Figure 3. An area postrema lesion in association with leptomeningeal enhancement and intraparenchymal BBB breakdown.

Figure 3

Spinal cord MRI (A–C) and brain MRI (D–G) from an AQP4-IgG–positive patient with NMOSD who presented with recurrent myelopathy of 1 month duration and area postrema lesion, which progressed into LETM. Images were obtained during acute attacks. An area postrema lesion (A) in association with subacute progression to LETM with leptomeningeal and intraparenchymal T1W contrast enhancement (arrows, B). The spinal cord lesions were also demonstrated on T2W and STIR images (C).
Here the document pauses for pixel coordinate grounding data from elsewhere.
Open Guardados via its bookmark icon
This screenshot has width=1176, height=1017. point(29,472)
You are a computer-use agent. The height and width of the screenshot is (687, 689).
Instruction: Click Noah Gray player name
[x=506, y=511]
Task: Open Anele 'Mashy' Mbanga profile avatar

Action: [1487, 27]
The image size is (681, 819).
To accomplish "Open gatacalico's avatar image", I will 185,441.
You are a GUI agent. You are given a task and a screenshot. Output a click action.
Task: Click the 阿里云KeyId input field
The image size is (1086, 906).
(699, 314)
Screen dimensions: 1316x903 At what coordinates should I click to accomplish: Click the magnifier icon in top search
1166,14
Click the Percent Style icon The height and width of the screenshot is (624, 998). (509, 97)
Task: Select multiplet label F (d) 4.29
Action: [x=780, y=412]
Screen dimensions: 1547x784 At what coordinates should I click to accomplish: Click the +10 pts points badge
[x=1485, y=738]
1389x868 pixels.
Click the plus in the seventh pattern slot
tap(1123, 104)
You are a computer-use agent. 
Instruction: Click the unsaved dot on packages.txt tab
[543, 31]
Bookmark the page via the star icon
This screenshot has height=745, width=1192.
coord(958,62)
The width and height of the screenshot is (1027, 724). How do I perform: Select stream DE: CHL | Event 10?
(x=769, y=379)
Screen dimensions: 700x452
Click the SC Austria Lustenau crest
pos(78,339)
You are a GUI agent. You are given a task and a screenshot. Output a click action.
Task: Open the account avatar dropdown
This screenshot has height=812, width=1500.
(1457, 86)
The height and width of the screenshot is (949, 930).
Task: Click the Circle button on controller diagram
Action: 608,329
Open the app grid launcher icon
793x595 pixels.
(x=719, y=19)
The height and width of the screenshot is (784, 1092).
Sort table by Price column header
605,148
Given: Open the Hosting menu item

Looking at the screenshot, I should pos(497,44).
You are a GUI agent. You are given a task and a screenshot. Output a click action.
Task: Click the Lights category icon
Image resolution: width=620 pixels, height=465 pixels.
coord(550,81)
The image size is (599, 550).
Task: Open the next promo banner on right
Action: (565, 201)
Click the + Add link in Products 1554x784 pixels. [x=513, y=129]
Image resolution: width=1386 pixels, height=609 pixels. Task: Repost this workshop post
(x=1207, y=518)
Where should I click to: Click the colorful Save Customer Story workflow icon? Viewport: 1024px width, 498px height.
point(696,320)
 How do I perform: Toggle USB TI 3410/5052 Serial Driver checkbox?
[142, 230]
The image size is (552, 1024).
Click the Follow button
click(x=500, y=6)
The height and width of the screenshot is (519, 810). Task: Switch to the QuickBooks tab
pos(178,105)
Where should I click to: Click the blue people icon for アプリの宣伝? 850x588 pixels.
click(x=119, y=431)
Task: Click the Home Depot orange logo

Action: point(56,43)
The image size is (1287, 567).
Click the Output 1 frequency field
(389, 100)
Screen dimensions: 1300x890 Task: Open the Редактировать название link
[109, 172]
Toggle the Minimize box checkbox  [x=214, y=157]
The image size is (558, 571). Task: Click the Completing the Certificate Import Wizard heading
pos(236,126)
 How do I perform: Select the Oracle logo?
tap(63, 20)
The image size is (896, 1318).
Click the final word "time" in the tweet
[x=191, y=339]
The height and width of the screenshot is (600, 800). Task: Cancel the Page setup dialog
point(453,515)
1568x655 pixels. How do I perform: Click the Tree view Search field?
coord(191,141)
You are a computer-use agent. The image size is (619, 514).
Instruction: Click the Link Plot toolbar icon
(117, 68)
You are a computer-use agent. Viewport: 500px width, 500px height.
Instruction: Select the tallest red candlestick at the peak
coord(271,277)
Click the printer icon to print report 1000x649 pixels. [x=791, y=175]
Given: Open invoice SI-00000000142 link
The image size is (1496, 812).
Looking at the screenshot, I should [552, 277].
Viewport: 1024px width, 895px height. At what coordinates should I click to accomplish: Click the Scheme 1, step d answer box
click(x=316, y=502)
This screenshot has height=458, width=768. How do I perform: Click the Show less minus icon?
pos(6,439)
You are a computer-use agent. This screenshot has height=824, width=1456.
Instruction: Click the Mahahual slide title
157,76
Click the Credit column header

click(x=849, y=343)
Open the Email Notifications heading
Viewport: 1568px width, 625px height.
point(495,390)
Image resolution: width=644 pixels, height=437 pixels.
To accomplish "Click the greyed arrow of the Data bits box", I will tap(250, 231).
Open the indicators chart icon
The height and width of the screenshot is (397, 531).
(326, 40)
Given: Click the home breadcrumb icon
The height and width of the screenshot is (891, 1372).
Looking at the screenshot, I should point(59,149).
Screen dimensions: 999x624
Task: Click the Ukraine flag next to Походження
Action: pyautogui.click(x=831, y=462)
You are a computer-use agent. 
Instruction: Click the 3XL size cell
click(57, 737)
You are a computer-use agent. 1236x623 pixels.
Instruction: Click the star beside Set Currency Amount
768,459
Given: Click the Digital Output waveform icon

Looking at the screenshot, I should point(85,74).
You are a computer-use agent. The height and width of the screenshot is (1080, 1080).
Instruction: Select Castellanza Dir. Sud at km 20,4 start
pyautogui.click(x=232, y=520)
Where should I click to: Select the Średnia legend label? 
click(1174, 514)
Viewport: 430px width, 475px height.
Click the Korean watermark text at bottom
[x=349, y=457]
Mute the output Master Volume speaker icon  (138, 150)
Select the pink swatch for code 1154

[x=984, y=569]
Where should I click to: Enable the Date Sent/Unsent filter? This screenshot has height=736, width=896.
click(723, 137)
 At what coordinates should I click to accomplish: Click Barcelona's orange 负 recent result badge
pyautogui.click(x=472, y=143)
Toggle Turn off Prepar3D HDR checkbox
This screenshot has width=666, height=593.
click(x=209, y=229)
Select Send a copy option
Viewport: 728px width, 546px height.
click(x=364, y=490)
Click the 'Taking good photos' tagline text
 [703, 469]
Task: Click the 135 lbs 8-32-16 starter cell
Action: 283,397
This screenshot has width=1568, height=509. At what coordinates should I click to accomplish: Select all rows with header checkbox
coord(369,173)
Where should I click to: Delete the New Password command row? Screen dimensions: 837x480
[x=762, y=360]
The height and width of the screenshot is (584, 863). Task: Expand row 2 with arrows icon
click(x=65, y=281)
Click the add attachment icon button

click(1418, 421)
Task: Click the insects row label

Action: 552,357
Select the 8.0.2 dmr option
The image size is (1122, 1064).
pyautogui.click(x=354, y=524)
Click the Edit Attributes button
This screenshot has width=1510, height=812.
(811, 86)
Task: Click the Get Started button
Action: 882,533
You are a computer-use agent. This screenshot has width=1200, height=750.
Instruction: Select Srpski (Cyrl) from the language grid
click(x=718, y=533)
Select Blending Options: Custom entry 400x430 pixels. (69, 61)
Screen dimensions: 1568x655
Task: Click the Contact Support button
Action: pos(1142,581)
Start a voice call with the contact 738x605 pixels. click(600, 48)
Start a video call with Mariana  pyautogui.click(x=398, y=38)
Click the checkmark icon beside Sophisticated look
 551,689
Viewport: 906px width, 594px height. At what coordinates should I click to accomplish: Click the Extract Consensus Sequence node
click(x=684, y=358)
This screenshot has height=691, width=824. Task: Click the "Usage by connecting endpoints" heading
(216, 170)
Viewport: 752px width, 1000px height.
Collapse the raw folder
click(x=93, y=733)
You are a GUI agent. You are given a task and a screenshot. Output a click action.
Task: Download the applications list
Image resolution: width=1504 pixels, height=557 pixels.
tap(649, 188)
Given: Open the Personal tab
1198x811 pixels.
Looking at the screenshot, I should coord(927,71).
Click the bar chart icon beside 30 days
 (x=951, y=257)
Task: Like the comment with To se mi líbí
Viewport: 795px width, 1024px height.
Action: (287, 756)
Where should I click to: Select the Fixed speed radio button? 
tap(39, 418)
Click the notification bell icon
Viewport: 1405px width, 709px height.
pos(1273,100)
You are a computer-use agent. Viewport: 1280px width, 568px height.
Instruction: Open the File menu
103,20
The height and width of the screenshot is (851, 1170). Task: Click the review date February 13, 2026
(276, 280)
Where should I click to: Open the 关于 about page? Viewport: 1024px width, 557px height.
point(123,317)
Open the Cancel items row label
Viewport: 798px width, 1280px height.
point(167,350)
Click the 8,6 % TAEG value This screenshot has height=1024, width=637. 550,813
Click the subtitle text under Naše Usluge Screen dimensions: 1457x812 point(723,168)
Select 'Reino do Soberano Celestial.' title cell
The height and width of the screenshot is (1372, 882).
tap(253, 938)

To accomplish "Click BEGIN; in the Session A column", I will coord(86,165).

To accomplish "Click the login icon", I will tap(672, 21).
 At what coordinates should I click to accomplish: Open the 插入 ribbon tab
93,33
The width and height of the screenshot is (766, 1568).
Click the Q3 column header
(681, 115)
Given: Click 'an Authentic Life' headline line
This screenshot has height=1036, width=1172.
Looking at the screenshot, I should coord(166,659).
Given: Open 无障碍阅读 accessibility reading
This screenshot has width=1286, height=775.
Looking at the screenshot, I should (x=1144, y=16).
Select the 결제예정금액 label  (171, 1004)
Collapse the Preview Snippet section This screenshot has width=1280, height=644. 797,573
Cerebral MRI during another attack with periependymal enhancement on T1W images at the lateral (D) and third ventricles (F). FLAIR images showing lesions along lateral ventricle (E), thalamus, and hypothalamus (G). (B) Used with permission of the publisher from Flanagan EP, Weinshenker BG. Neuromyelitis optica spectrum disorders. Curr Neurol Neurosci Rep 2014;14:483. Copyright © 2014, Springer Science+Business Media New York. AQP4-IgG = aquaporin-4 immunoglobulin G; BBB = blood-brain barrier; FLAIR = fluid-attenuated inversion recovery; LETM = longitudinally extensive transverse myelitis; NMOSD = neuromyelitis optica spectrum disorder; T1W = T1 weighted; T2W = T2 weighted.